What happens to these points as we transform them? Well based on this transformation x equals us minus 3, I take the u value and subtract 3 so I get -4, -2. And I can also apply that transformation to the vertical asymptote because it’s an x value. Right? So and actually think of this as u equals zero. So x equals u minus 3, you subtract 3 and you get x equals -3. I can draw that asymptote right now. U equals -3 because it’s right here. And what are the y values going to be?

Well notice that we’re taking our 1 over u and remember that u s x plus 3 and we’re multiplying it by 4 and subtracting by 1. So take these values, multiply by 4 and subtract 1. We get -4 minus 1, -5. Multiply by 4 we get 4, subtract 1 we get 3. That gives us two points, -4 and -5, which is -4 is here, which is 1, 2, 3, 4, 5, about there, oops, a little further down.

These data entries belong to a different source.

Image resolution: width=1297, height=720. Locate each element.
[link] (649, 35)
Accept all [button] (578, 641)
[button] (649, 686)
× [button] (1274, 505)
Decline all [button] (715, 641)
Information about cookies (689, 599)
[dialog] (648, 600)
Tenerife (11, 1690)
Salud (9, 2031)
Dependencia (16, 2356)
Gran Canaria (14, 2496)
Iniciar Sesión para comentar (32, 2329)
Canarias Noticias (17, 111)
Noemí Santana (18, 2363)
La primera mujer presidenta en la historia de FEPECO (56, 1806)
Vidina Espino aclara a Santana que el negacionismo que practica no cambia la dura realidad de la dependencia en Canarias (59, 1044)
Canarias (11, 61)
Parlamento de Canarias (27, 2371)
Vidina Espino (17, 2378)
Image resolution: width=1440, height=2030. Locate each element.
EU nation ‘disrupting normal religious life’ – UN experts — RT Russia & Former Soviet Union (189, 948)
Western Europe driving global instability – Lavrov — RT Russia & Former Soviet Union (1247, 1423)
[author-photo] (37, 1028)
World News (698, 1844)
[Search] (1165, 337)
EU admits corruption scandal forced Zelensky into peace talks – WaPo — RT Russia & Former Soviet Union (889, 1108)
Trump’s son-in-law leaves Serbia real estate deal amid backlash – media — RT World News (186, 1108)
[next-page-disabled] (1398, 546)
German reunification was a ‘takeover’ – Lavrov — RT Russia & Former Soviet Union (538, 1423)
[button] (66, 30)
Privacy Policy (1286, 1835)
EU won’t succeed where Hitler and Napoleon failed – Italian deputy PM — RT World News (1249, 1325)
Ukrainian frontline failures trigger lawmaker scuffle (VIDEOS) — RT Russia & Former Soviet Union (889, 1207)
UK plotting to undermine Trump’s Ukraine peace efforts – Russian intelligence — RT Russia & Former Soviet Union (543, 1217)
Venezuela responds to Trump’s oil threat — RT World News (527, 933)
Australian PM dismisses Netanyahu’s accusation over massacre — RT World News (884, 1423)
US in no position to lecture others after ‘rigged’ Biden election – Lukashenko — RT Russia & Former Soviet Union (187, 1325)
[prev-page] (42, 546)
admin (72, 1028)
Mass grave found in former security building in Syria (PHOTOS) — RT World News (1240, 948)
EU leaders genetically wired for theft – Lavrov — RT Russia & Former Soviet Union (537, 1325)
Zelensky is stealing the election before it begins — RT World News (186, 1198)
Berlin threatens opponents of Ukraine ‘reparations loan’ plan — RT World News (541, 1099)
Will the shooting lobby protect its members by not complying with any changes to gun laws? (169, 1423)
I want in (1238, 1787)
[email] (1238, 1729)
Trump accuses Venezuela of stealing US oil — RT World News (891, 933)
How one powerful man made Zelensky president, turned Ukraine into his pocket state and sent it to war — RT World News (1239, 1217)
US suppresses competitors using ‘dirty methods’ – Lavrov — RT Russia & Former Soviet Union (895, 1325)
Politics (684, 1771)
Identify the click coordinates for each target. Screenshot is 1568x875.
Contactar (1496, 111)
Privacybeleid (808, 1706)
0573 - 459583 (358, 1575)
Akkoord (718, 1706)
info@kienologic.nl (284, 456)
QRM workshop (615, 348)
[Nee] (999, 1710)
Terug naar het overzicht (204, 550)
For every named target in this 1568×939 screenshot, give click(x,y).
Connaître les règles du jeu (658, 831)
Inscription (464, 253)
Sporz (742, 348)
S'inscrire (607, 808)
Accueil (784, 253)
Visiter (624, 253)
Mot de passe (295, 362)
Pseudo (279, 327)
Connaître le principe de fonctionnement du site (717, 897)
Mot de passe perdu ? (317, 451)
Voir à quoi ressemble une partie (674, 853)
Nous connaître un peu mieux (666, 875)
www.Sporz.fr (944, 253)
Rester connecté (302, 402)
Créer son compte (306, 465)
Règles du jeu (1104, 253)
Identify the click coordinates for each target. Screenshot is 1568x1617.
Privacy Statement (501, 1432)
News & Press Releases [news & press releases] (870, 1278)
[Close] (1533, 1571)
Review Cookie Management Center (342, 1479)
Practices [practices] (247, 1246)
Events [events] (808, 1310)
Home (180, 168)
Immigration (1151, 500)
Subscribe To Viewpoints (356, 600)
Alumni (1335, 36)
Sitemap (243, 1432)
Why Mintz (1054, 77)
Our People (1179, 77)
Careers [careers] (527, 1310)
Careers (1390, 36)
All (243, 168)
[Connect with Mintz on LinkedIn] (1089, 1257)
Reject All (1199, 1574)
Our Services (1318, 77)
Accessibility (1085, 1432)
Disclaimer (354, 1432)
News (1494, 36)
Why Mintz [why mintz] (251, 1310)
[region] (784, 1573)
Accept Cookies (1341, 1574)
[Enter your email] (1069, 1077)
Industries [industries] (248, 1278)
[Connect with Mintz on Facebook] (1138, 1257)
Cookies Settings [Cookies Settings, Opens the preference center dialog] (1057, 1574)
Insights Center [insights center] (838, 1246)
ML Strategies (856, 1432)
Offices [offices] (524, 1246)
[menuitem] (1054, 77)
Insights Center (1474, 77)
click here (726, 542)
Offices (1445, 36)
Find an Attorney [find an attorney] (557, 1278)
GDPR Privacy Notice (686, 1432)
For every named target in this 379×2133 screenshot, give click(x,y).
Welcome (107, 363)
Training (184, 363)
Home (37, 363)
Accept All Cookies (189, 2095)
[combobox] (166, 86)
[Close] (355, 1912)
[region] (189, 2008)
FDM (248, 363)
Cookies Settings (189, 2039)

And then (-2, 3), that’s up here. Looks like we might need a few more points so let’s use -2,-½ and 2,½.

For the transformations, for the horizontal transformations all we have to do is subtract 3 so we get -5 here and here we get -1. And again for the y value we multiply by 4 and subtract 1. So multiply this by 4 and you get -2, minus 1, -3. Multiply by 4 we get 2, minus 1 is 1. So -5,-3. So this was -4, -5 and -3 is here and then -1,1. That’s here. So now I have some idea on what this graph’s going to look like.

Wait a second, I need to do one more thing, sorry. The horizontal asymptote that’s going to transform too. It’s a y value so I have to apply the vertical transformation times 4 minus 1. Y equals zero. Zero times 4 is zero minus 1 is, y equals -1. That’s very important. I need to know where the horizontal asymptote ends up so I can get the correct asymptotic behavior in my graph. There’s my horizontal asymptote, y equals -1.

Now I can finish my graph. So we’ve got something like this and something like this. It’s really just as easy as that to graph the transformation of 1 over x. Just remember whenever you have a function of this type, a linear function divided by another linear function, just as long as they don’t both have the same factor they’re going to give you a graph that looks like this, some kind of transformation of y equals 1 over x.